Records from a collection:
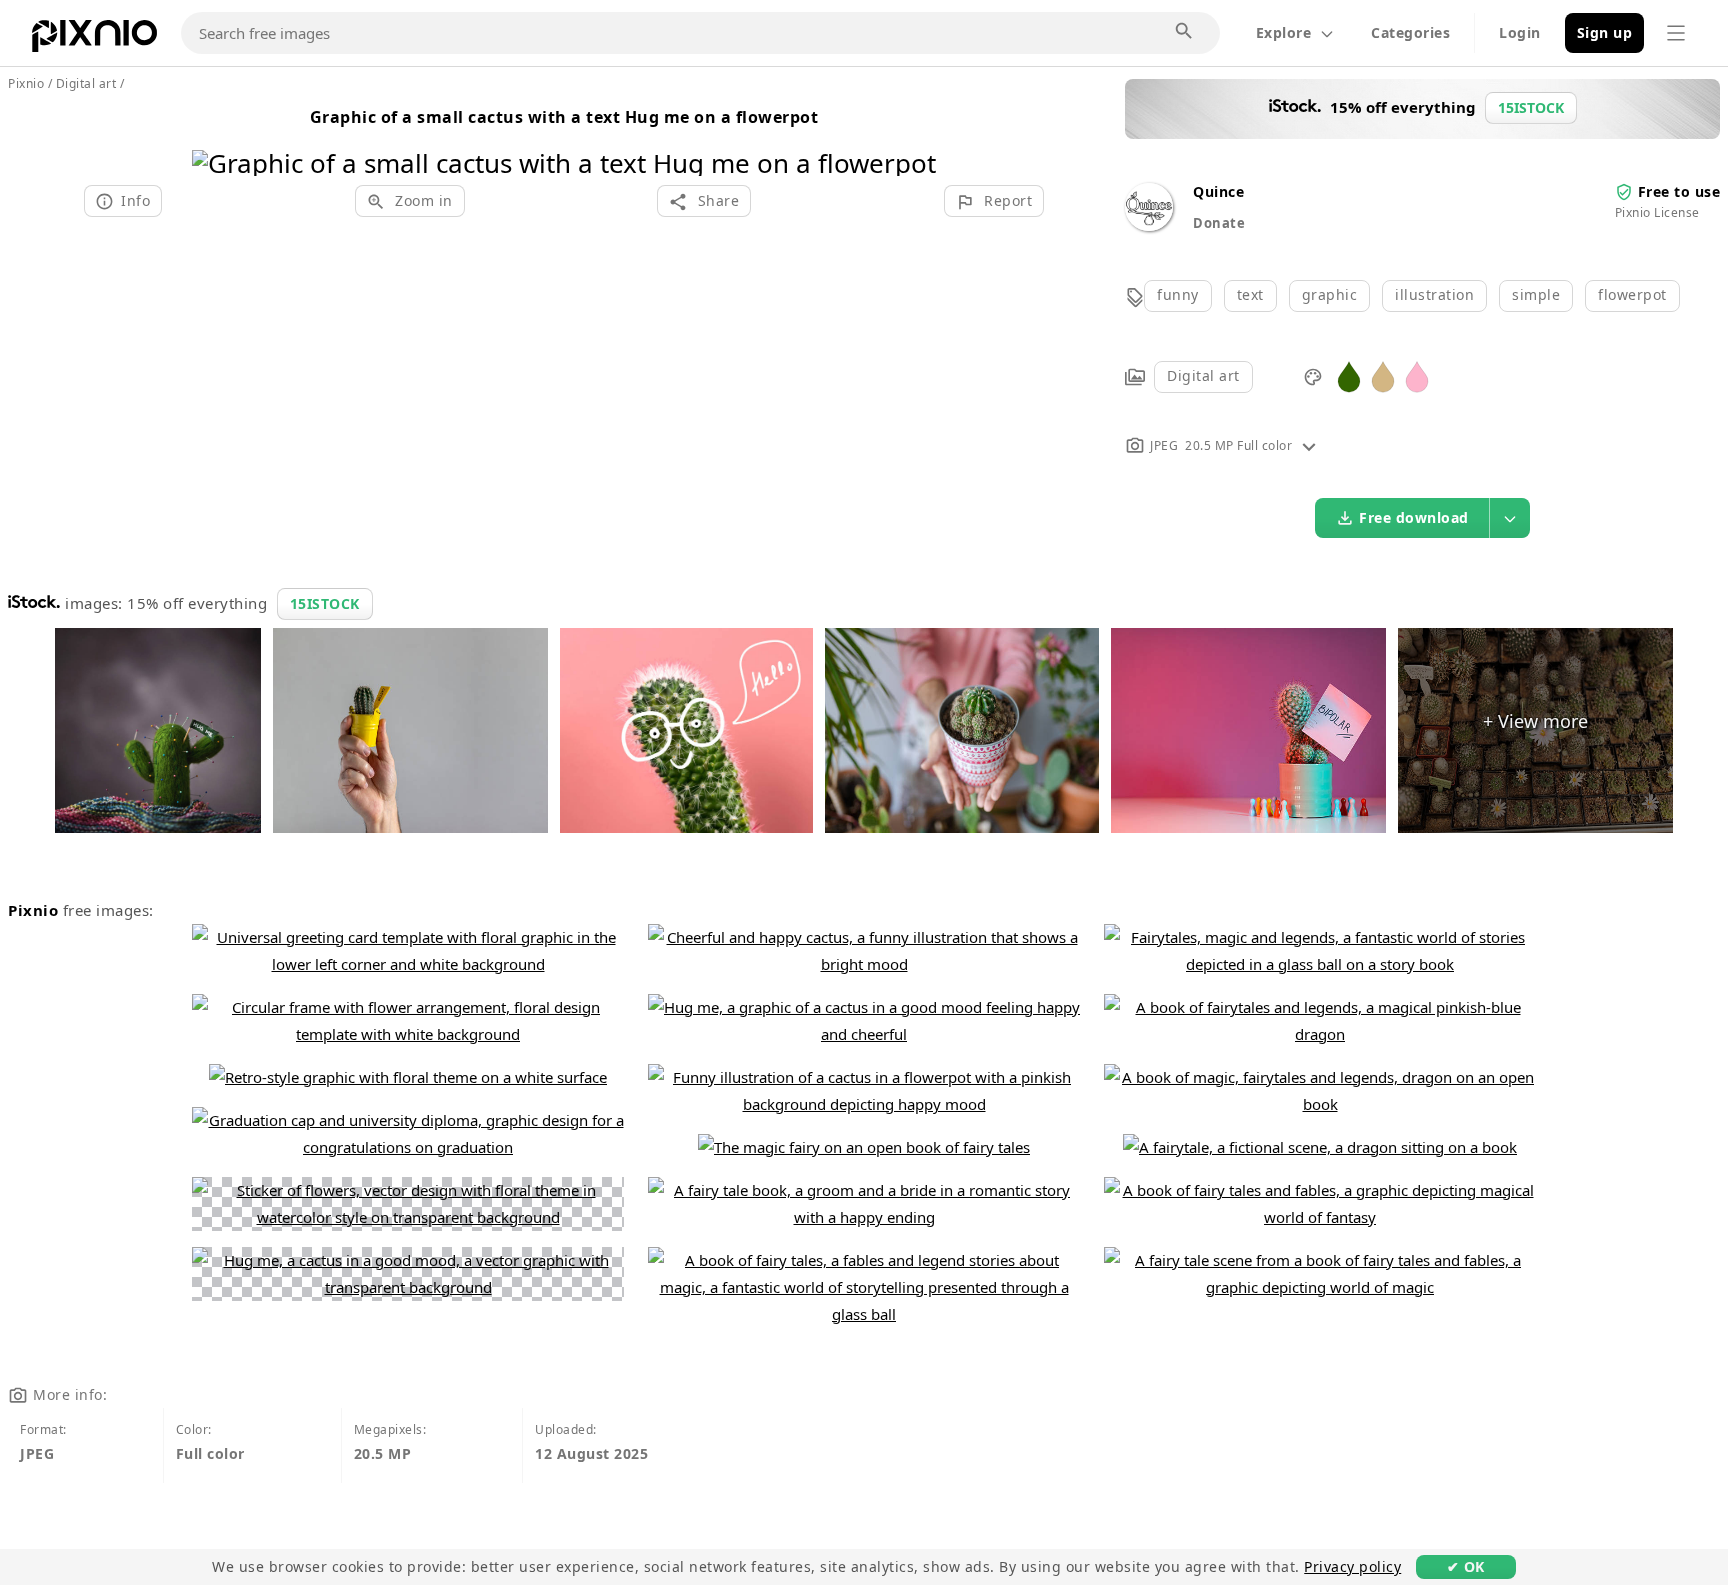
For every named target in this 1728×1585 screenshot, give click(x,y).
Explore (1284, 32)
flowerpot (1632, 294)
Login (1520, 32)
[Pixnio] (94, 40)
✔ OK (1466, 1566)
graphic (1330, 294)
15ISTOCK (325, 603)
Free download (1414, 517)
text (1250, 294)
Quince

## Directions
Verbatim copy without images: write the records above out in full.

## Written response
For every named target in this 1728×1585 screenshot, give click(x,y).
Explore (1284, 32)
flowerpot (1632, 294)
Login (1520, 32)
[Pixnio] (94, 40)
✔ OK (1466, 1566)
graphic (1330, 294)
15ISTOCK (325, 603)
Free download (1414, 517)
text (1250, 294)
Quince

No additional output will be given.